──────── AVAILABLE DATA ────────

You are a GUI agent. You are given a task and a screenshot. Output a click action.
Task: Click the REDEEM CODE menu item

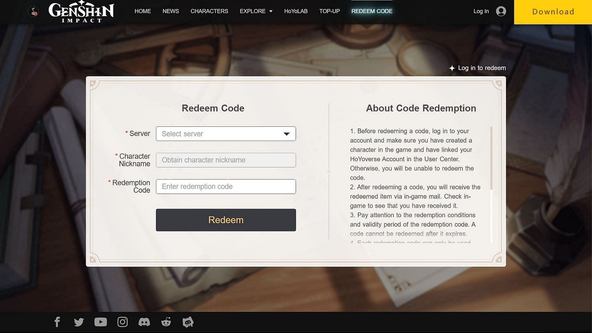point(372,11)
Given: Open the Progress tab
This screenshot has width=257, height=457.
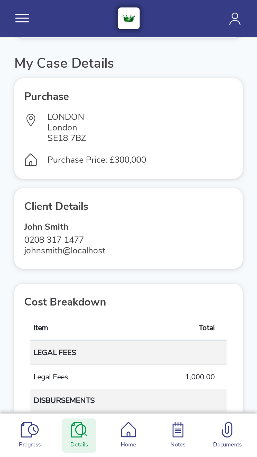Looking at the screenshot, I should click(30, 435).
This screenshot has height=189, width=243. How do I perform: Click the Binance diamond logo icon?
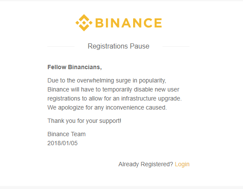(84, 23)
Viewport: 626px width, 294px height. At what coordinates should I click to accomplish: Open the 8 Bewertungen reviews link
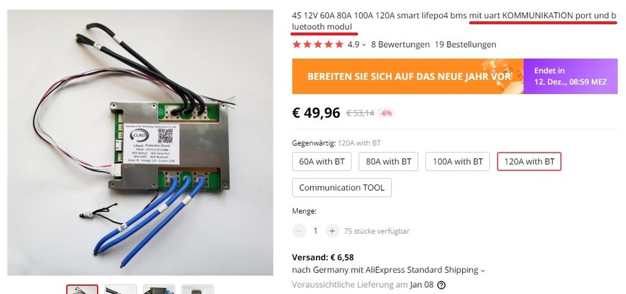coord(400,44)
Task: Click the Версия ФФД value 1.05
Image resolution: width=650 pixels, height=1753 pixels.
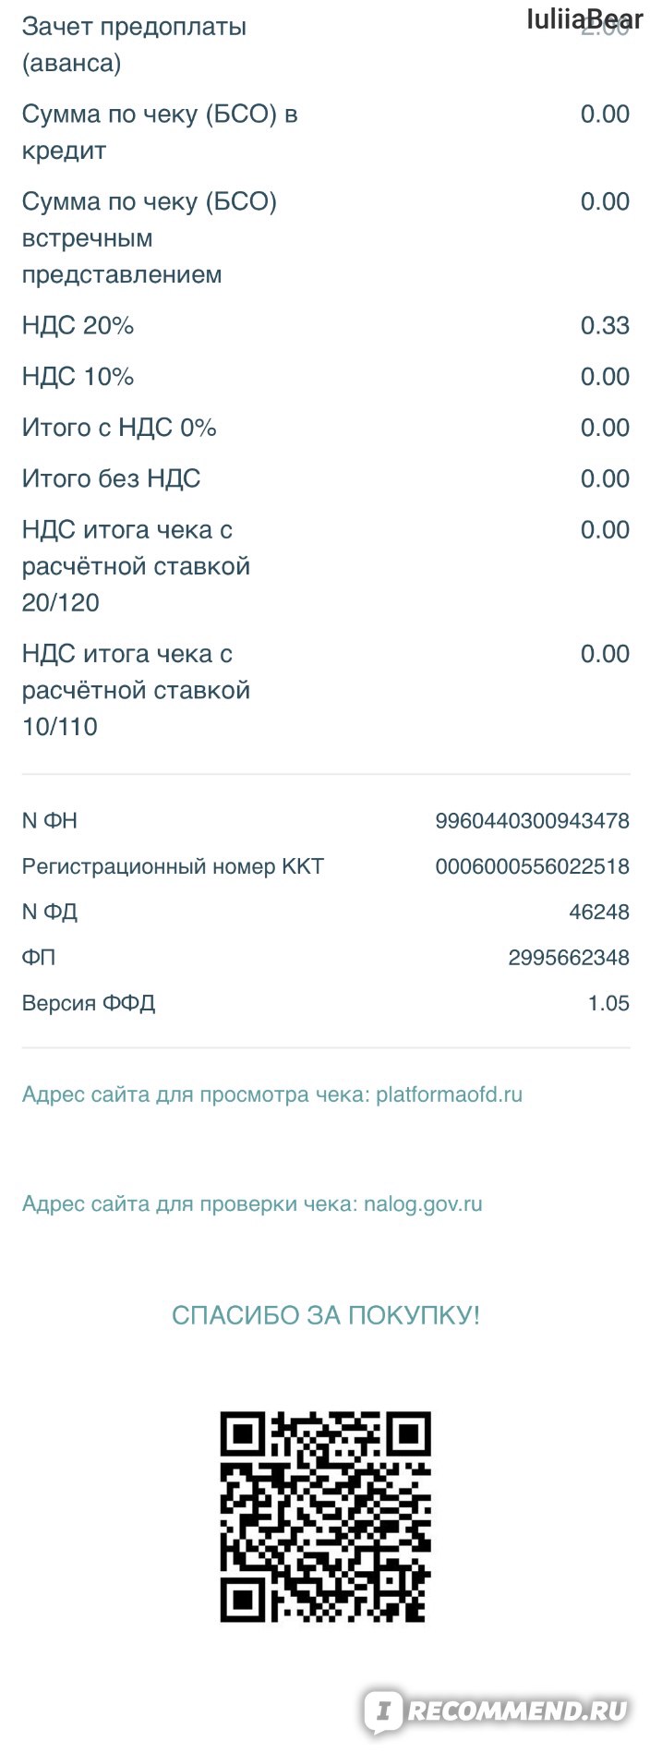Action: 608,1003
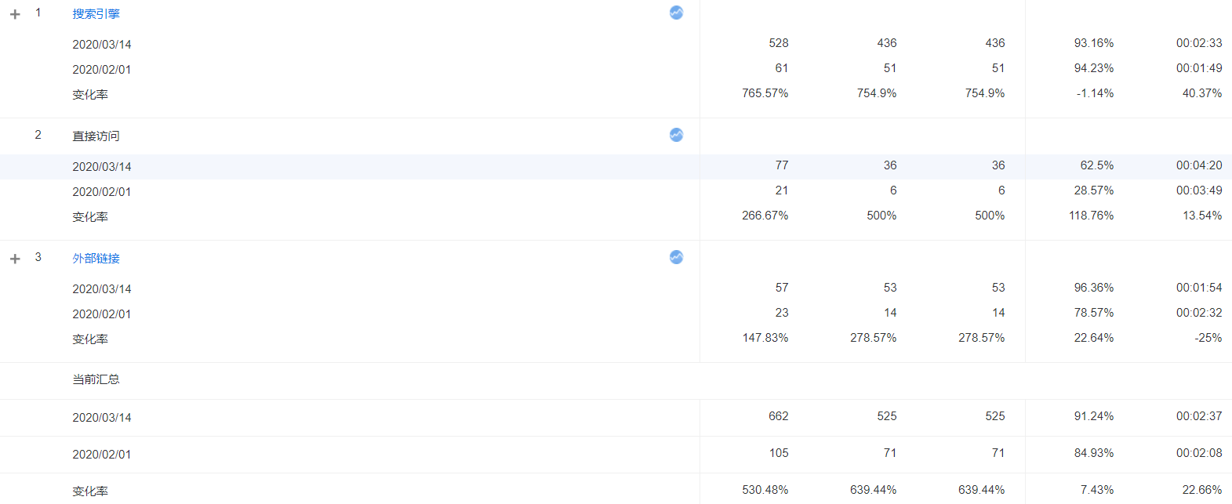Open trend chart icon for 直接访问 row
The width and height of the screenshot is (1232, 504).
tap(676, 135)
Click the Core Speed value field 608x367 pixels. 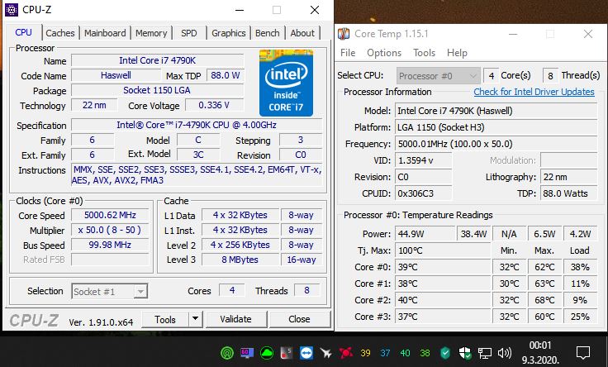[112, 215]

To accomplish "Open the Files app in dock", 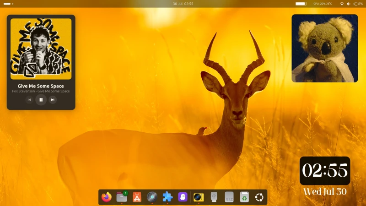I will click(122, 197).
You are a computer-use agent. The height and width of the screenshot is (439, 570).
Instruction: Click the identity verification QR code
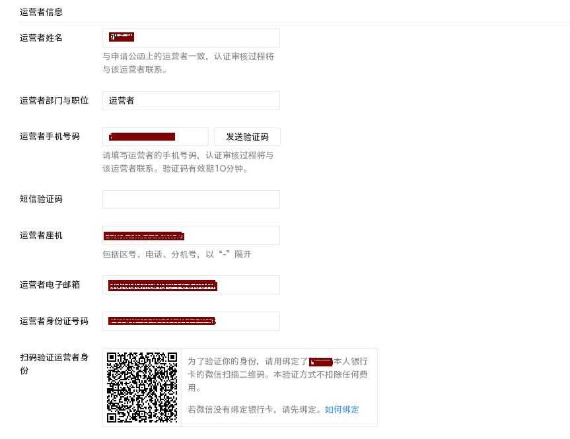pos(141,387)
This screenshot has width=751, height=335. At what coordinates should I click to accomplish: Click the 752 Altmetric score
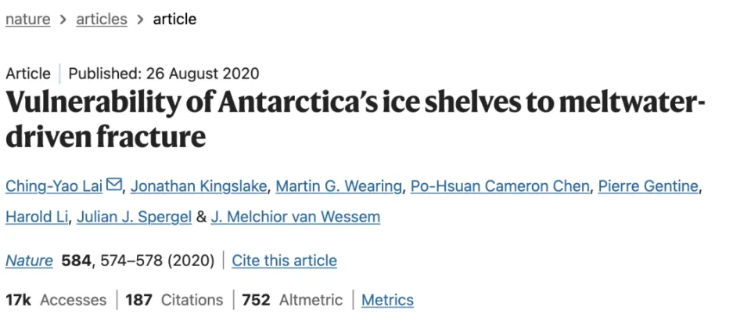coord(292,300)
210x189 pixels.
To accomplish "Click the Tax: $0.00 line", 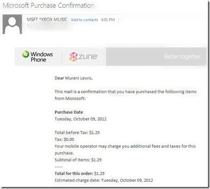I will 64,140.
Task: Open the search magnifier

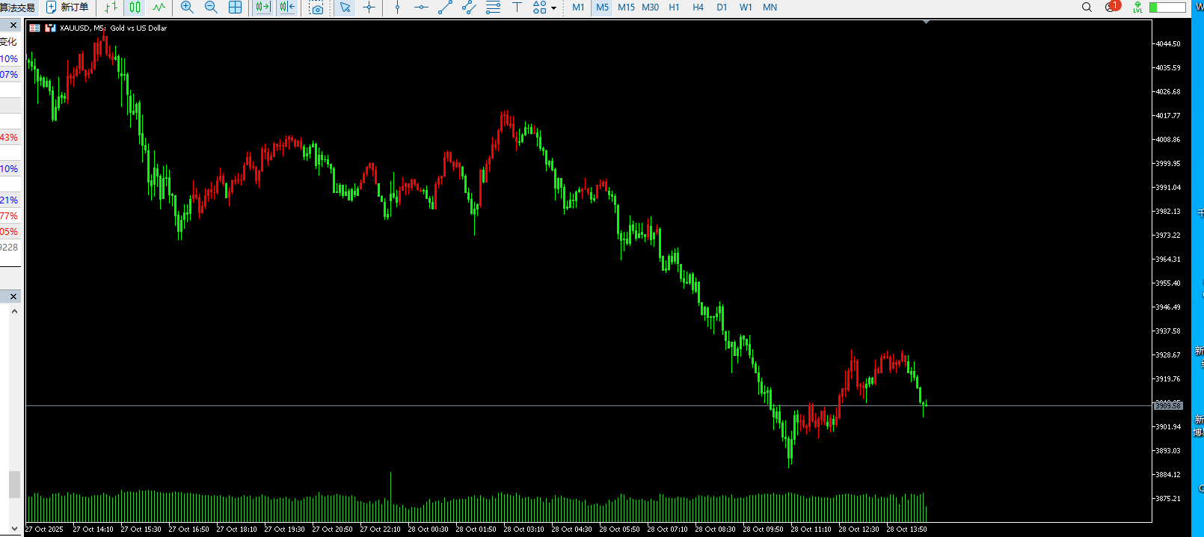Action: (1087, 7)
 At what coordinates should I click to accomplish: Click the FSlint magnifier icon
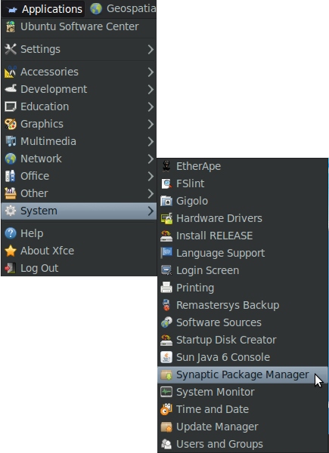pos(166,183)
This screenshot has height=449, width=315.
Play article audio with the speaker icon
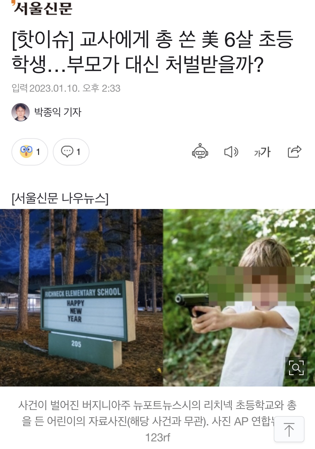231,152
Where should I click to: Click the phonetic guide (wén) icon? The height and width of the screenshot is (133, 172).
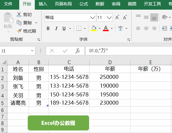tap(120, 28)
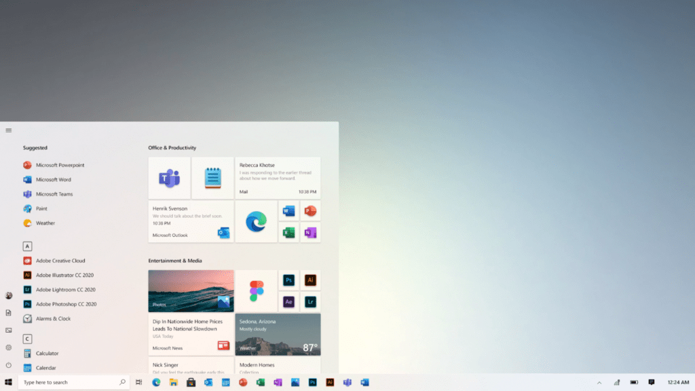The height and width of the screenshot is (391, 695).
Task: Open the Notepad tile in Office & Productivity
Action: click(212, 178)
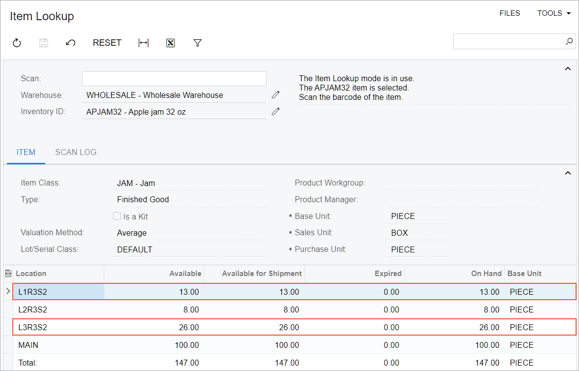Screen dimensions: 579x371
Task: Collapse the scan header section
Action: 568,69
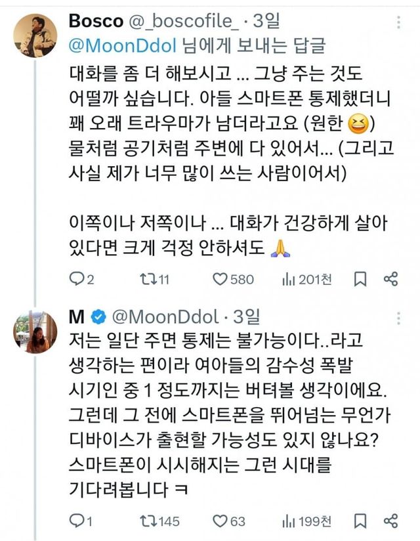The width and height of the screenshot is (420, 541).
Task: Like MoonDdol's tweet with 63 likes
Action: tap(221, 521)
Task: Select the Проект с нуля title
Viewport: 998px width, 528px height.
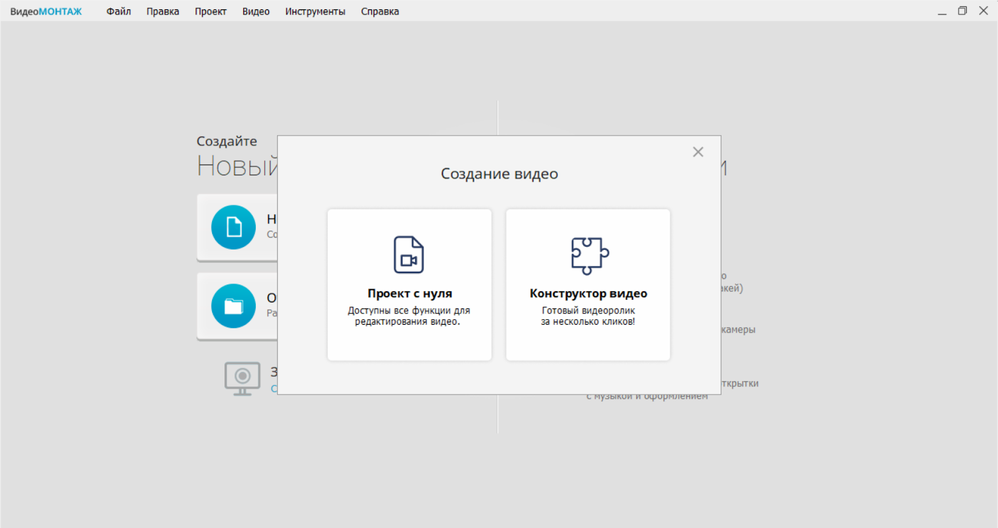Action: coord(410,294)
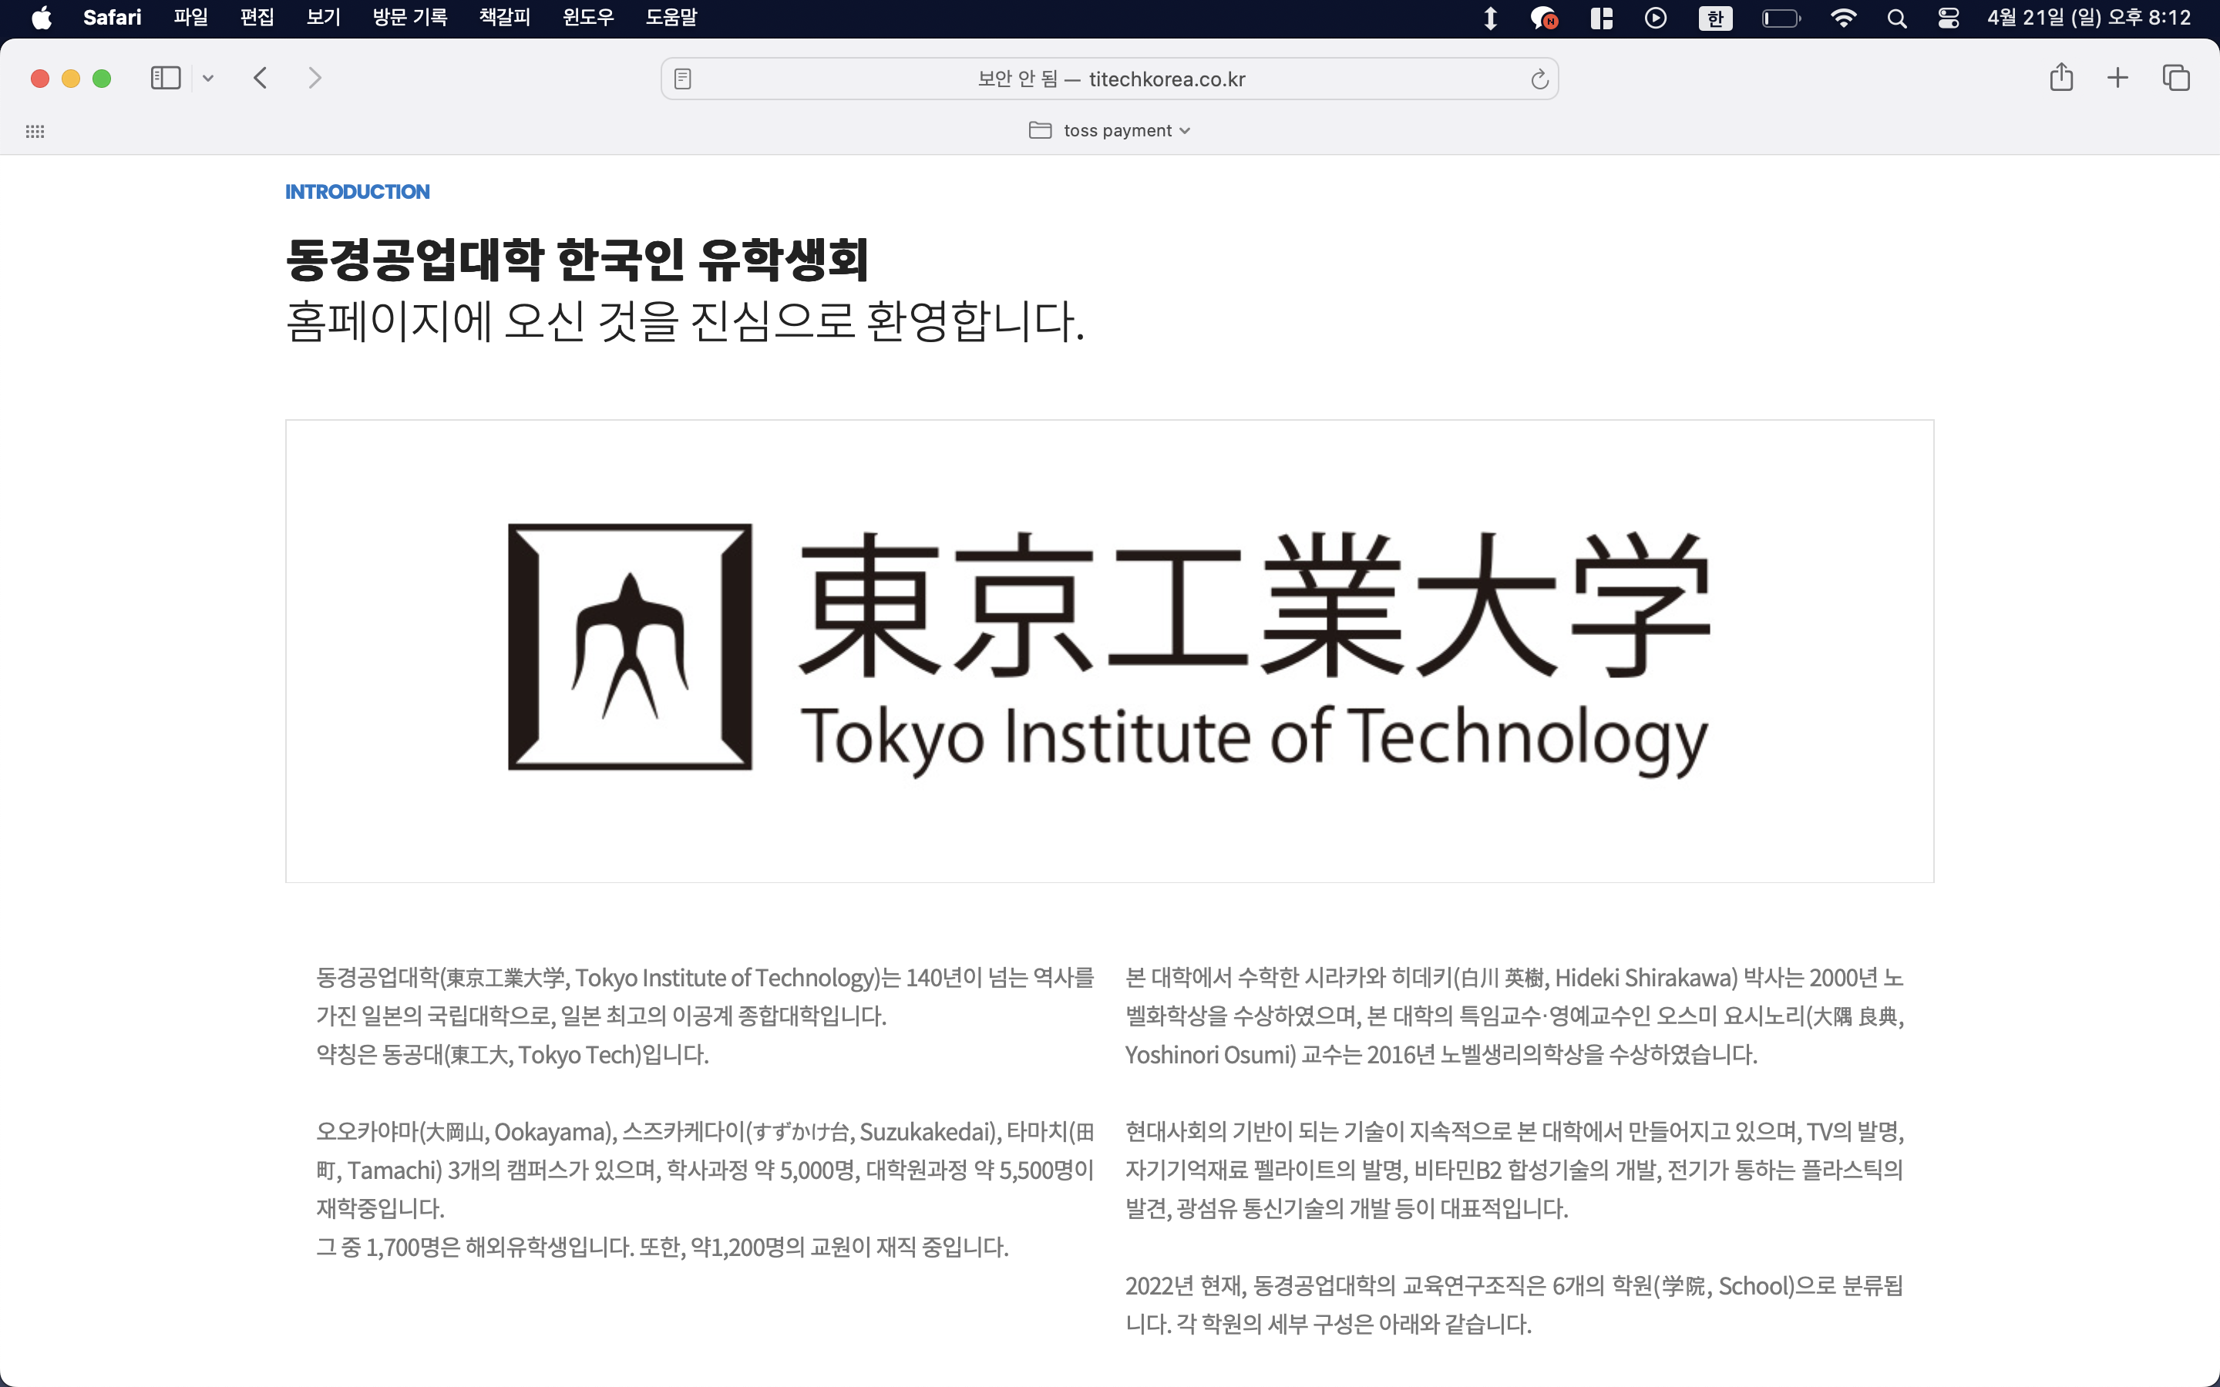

────────

**TASK GOAL**:
Everything from the line that contains "Task: Select the Проект с нуля title" to the final line of the data is to be duplicated exactly, both ends included, except the pictures.

**RESPONSE BELOW**:
Task: Select the Проект с нуля title
Viewport: 998px width, 528px height.
Action: coord(410,294)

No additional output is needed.